BALITODAY.NET – Tujuh mayat misterius ditemukan mengambang di Selat Malaka, tepatnya di wilayah Desa Pambang, Kecamatan Bantan, Kabupaten Bengkalis, Riau. Ketujuh mayat tersebut ditemukan dalam kondisi yang sudah sulit dikenali. Bahkan salah satunya ditemukan dengan kondisi tanpa kepala.

Kepolisian Resort Bengkalis, Riau, bekerja sama dengan Polisi Dirja Malaysia masih melakukan penyeledikan terkait identitas dan penyebab kematian para korban.[irp]

“Kami berkoordinasi dengan Polisi Diraja Malaysia dan Marine Police (polisi laut Malaysia) untuk menyelidiki tujuh korban meninggal dunia di Perairan Selat Malaka,” ungkap Kasat Reskrim Polres Bengkalis AKP Andri Setiawan, dikutip dari Kompas.com, pada Senin (3/12/2018).

Kerja sama dan koordinasi tersebut dilakukan karena penemuan ketujuh mayat berada di laut perbatasan Indonesia dan Malaysia.

Sejauh ini dua diantaranya sudah berhasil diidentifikasi. Seorang mayat laki-laki diidentifikasi bernama Ujang Chaniago, warga Lubuk Nyiur Dusun V Koto Mudiek Kecamatan Batang kapas, kabuoaten Pesisir Selatan, Sumatera Barat.

Sedangkan satu lainnya dikenali sebagai Mimi Dewi, warga Dumai, Riau. Berdasarkan keterangan salah satu anggota keluarga, Mimi diketahui bekerja sebagai TKI di Malaysia.

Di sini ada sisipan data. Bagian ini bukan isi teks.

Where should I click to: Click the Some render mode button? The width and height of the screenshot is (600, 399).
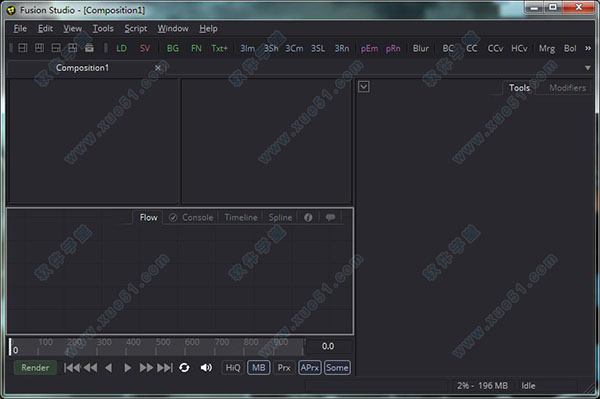[x=337, y=368]
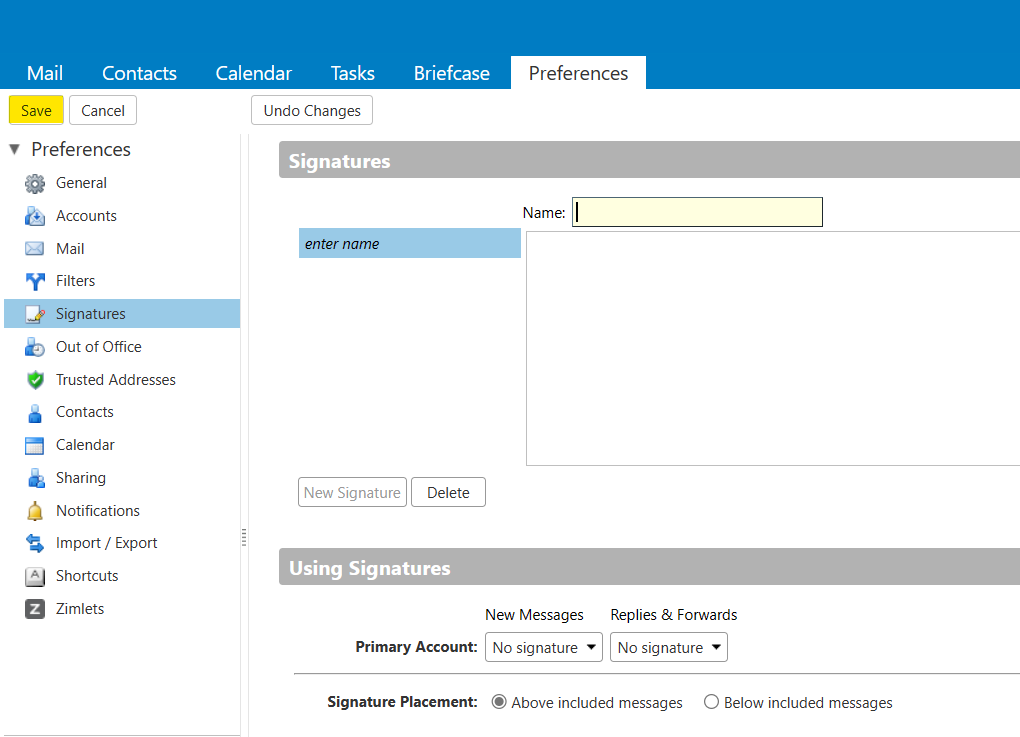This screenshot has height=737, width=1020.
Task: Select Above included messages radio button
Action: [499, 702]
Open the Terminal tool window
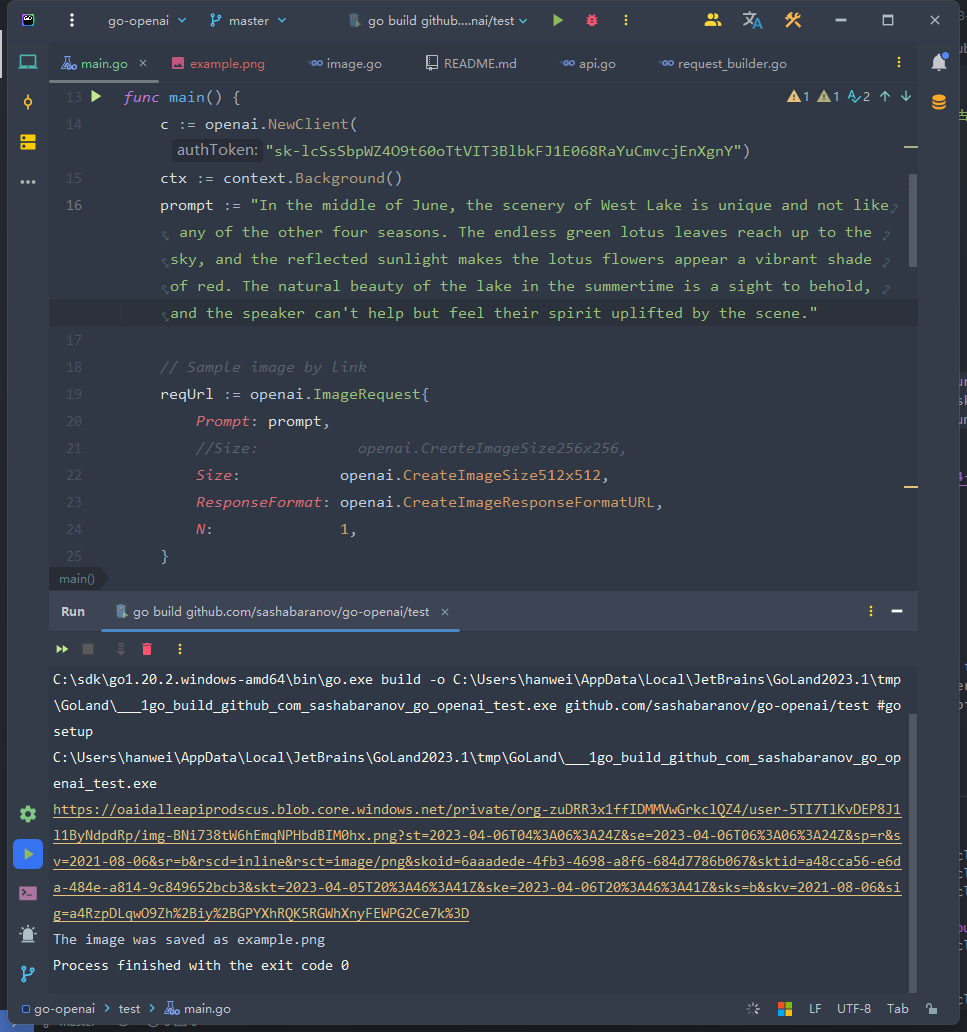Image resolution: width=967 pixels, height=1032 pixels. coord(28,893)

Untuk memastikan penyebab dan keterkaitan antar para korban, pihak kepolisian masih menunggu hasil autopsi.[irp]

“Kami masih menunggu hasil otopsi RS Bhayangkara untuk mengidentifikasi korban, karena kondisi korban saat ditemukan sudah tidak bisa dikenali,” jelas Andri.

Kepolisian juga masih terus melakukan pendalaman terhadap keterangan anggota keluarga dari korban yang telah berhasil diidentifikasi.